Repository files navigation

Authorial Clustering of Shorter Texts With Non-parametric Topic Models

This code repository implements the approach presented in the associated paper (preprint here) to cluster a corpus of documents by authorship and produce the evaluated clustering on several fronts.

Requirements

The code is developed mainly with Python 3.8.8. You can refer to requirements.txt file for necessary Python packages in order to run the code. Please pay special attention to scikit-learn version, which should NOT be newer than 0.22.0 due to compatibility problems with Spherical K-Means implementation (cf. this relevant issue). In addition, I have manually patched the code of Spherical KMeans to circumvent a similar compatibility problem, as the release 0.1.7 didn't do so. Future official releases shall fix this but till then, the local version runs smoothly and there is no need to install spherecluster library.
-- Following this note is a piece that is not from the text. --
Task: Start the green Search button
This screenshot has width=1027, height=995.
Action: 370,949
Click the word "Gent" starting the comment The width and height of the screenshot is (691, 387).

Moreover, the code depends on Hierarchical Dirichlet Process -- HDP as implemented in blei-lab. The user should have the HDP code compiled properly in order to use it to produce the latent semantic representation of texts, aka. LSSR, for clustering.

Statistical testing was executed in R to produce the CD plots presented in the paper, but it is not critical to running the code.

As a final note, the code was developed and run on Windows 10. Slight differences in some results can occur from machine to machine depending on the hardware and software configurations, especially that we use a lot of floating-point calculations in our code.

Usage

There is one main entry point to use the code: cluster_docs.py, besides an auxiliary entry point: lssr_docs.py. As the names suggest, cluster_docs.py clusters documents represented in a LSSR and lssr_docs.py builds the relevant LSSR from a corpus of documents using Blei's HDP.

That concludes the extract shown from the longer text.